Set problem :: Duplicate the lines of the listing below, from the line with "This screenshot has width=925, height=471." up to and including the line with "coord(146,54)", keeping every character unchanged.

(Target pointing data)
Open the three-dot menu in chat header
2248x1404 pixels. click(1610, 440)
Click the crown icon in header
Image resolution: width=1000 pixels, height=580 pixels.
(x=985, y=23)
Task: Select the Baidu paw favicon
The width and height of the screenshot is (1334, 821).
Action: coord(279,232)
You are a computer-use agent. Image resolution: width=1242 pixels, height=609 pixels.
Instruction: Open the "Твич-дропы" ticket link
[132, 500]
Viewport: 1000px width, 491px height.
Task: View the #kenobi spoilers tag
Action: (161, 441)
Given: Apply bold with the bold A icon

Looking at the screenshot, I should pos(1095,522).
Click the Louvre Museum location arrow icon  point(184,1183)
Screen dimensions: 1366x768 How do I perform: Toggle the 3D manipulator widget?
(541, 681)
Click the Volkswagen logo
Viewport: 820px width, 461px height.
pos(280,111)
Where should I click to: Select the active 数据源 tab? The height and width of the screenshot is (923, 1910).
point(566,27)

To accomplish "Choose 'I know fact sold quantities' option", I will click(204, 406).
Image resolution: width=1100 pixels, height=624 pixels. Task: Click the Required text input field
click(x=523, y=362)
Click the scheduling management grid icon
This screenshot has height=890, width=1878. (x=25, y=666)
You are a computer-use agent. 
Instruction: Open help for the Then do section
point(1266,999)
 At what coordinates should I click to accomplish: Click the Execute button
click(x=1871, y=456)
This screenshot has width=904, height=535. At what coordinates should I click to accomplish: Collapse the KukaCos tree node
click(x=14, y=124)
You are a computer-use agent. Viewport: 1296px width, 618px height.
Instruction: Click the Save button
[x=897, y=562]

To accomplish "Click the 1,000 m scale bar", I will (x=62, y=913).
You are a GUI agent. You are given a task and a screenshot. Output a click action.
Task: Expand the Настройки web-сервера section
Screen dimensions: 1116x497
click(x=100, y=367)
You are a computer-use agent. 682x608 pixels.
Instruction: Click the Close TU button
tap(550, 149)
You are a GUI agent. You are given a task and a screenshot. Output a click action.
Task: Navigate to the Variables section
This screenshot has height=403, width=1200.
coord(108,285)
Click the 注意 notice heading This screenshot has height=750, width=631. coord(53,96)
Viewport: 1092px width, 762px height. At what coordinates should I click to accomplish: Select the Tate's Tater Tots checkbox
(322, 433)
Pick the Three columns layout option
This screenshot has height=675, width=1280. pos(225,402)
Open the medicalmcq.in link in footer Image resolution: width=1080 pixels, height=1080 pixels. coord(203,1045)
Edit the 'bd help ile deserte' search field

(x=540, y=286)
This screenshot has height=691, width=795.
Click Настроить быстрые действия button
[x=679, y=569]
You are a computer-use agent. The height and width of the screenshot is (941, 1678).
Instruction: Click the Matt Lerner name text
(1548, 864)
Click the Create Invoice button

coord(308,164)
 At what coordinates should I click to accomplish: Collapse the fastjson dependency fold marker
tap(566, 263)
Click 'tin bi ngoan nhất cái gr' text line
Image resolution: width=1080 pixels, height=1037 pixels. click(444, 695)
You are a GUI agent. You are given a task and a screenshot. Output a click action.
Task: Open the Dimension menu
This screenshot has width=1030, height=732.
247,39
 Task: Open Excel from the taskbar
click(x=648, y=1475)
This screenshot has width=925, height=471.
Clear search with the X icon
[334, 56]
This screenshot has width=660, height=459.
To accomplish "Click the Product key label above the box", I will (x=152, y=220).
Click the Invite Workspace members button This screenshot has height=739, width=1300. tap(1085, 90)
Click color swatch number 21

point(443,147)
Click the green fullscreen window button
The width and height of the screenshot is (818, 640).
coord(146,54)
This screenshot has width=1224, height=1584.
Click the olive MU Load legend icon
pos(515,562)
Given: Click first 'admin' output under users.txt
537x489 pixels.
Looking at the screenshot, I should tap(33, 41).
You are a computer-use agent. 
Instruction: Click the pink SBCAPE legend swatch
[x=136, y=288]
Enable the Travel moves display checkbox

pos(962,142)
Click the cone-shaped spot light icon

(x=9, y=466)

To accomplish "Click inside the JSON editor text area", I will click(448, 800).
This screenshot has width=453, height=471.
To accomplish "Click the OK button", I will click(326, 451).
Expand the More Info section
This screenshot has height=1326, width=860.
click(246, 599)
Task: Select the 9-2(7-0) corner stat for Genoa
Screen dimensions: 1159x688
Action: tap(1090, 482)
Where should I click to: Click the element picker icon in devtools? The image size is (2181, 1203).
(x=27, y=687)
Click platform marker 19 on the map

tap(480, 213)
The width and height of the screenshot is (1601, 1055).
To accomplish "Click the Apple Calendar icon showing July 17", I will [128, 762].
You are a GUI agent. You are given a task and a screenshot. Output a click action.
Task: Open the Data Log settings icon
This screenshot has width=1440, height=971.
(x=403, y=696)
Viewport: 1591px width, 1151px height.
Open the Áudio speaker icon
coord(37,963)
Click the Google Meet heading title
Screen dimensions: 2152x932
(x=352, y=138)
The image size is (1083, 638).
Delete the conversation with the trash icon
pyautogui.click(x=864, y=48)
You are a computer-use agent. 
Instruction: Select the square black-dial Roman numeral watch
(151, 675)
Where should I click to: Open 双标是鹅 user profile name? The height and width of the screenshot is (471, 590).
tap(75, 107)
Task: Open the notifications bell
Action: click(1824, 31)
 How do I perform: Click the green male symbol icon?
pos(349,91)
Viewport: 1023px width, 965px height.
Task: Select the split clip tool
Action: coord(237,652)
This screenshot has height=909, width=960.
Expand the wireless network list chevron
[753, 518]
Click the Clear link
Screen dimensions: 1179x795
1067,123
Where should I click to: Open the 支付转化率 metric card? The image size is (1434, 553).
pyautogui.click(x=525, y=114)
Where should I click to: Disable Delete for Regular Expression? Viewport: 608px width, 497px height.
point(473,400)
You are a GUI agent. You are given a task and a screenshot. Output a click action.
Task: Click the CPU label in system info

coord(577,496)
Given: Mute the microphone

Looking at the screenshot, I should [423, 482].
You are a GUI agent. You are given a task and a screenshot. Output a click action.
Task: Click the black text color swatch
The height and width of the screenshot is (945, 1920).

Result of the task ::
This screenshot has width=925, height=471.
Clear search with the X icon
[334, 56]
This screenshot has width=660, height=459.
To accomplish "Click the Product key label above the box", I will (x=152, y=220).
Click the Invite Workspace members button This screenshot has height=739, width=1300. tap(1085, 90)
Click color swatch number 21

point(443,147)
Click the green fullscreen window button
The width and height of the screenshot is (818, 640).
coord(146,54)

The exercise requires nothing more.